**Directions for this task:** Extract each line from the items below that contains the string "click". Case counts.

________________________________________

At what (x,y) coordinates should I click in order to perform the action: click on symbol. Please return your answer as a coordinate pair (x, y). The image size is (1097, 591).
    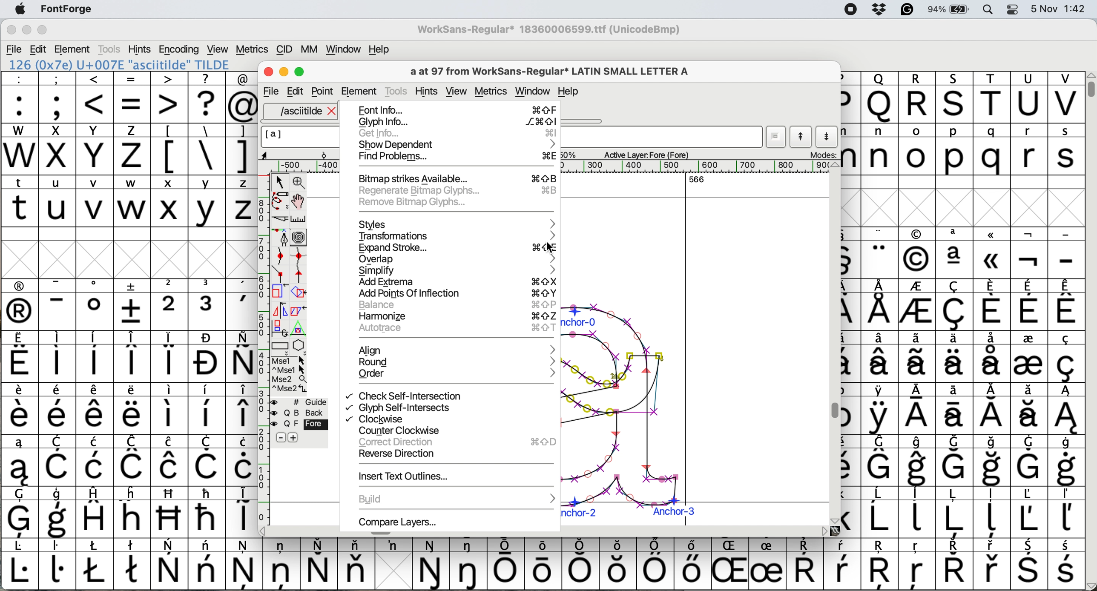
    Looking at the image, I should click on (356, 563).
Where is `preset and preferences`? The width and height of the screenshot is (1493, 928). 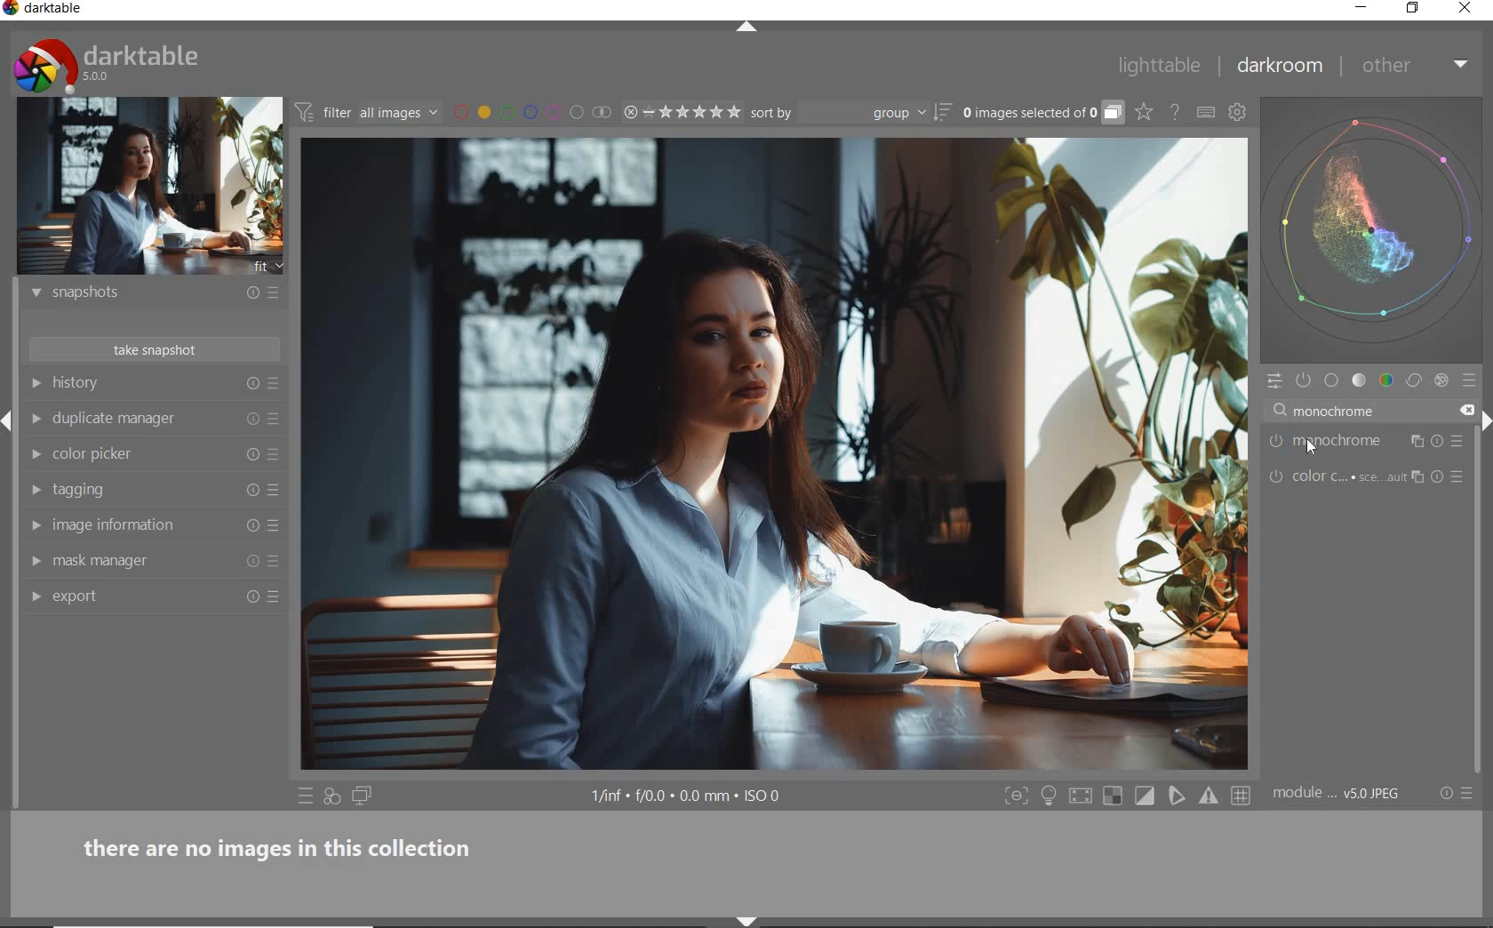
preset and preferences is located at coordinates (278, 455).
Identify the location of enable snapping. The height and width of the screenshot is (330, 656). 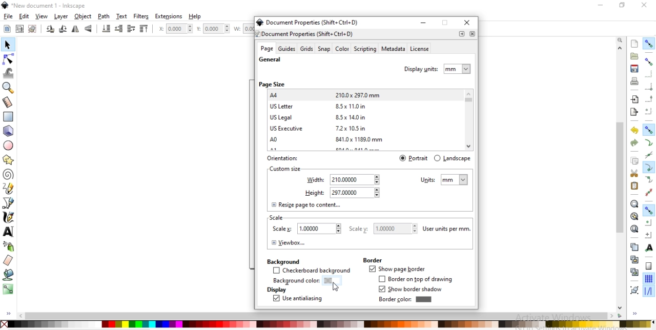
(648, 44).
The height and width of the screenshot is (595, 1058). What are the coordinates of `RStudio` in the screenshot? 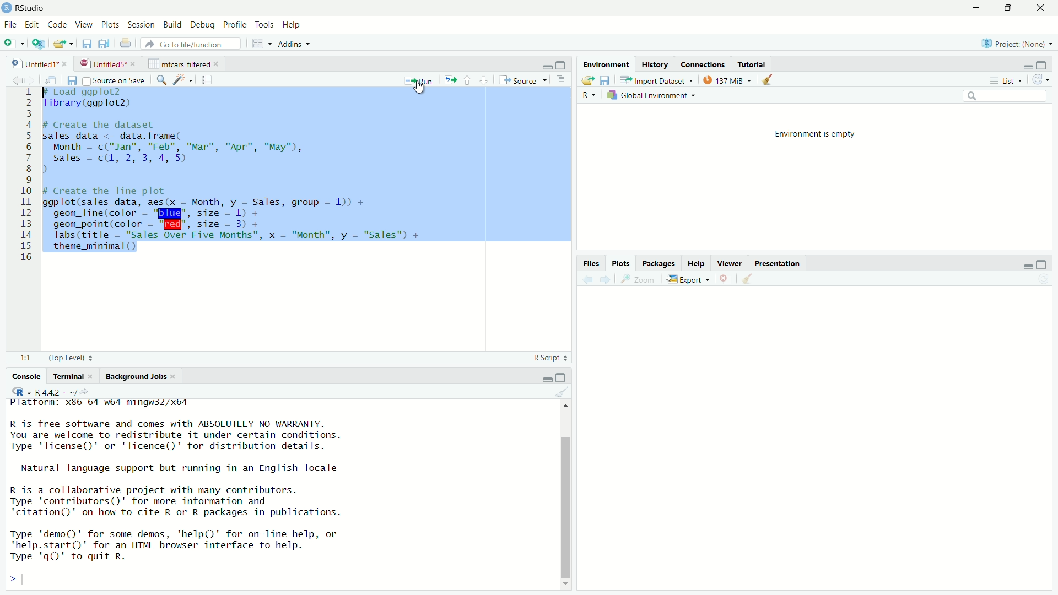 It's located at (32, 8).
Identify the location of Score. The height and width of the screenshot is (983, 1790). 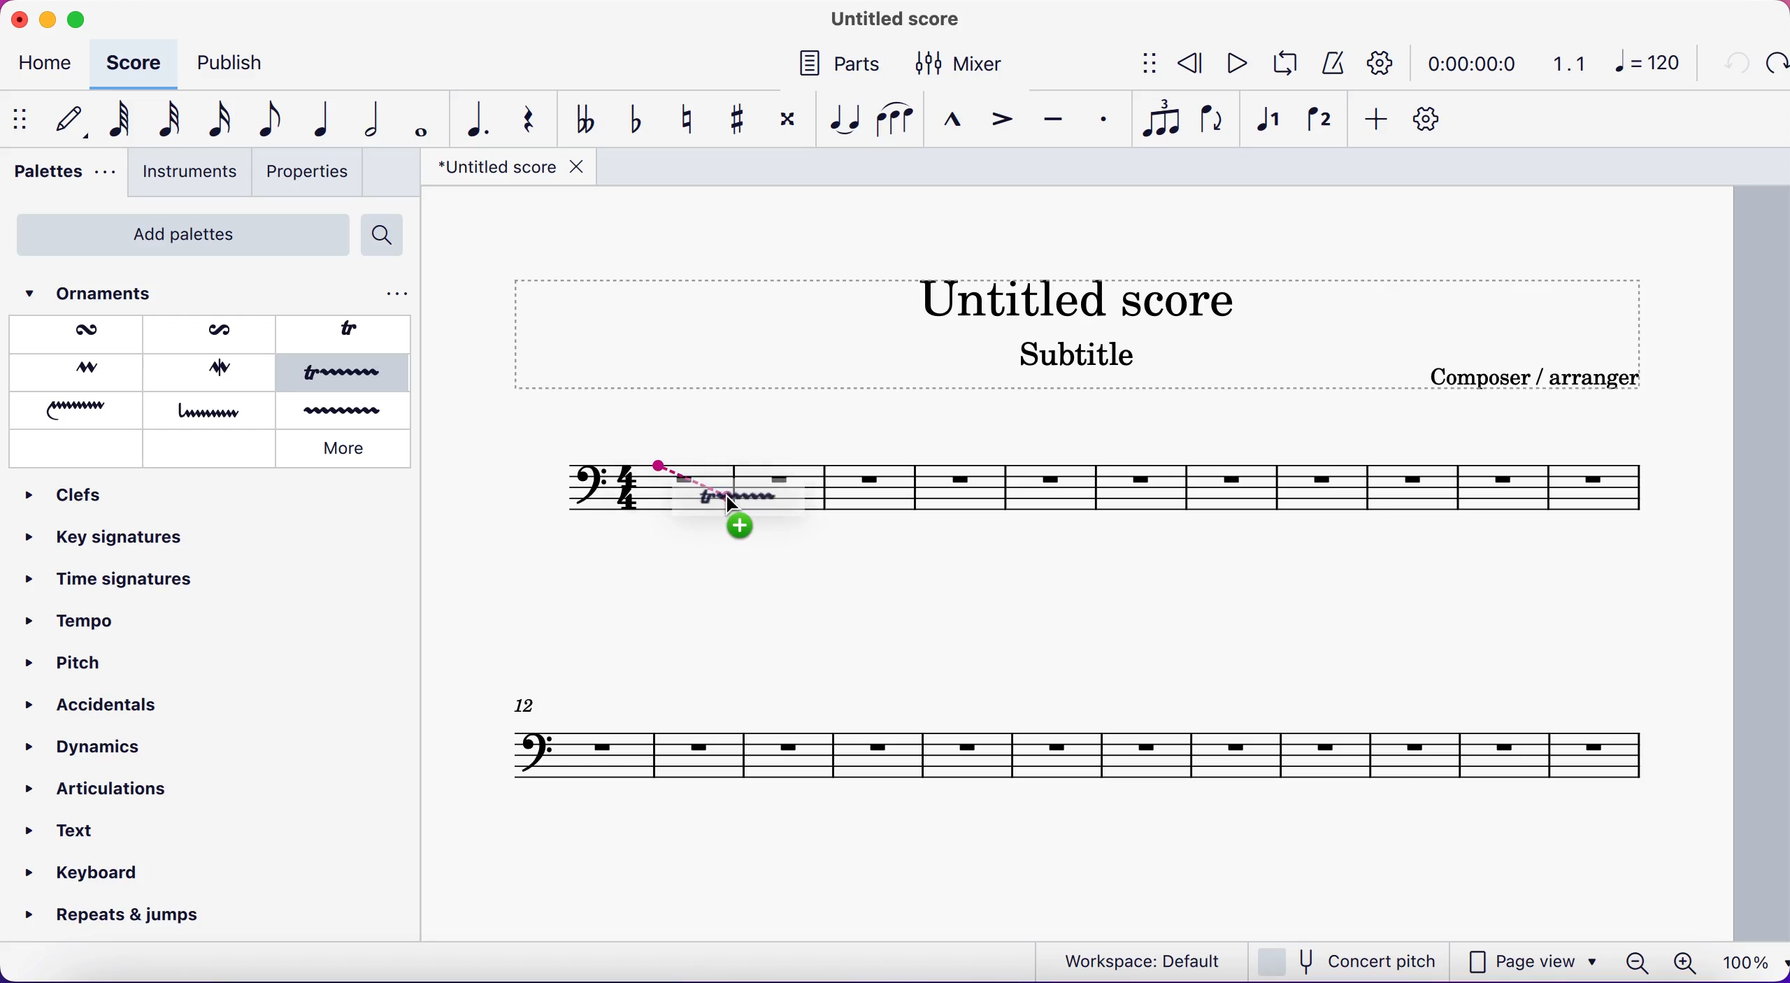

________________________________________

**The answer:**
At what (x,y) coordinates should I click in order to perform the action: click on symbol. Please return your answer as a coordinate pair (x, y). The image size is (1097, 591).
    Looking at the image, I should click on (356, 563).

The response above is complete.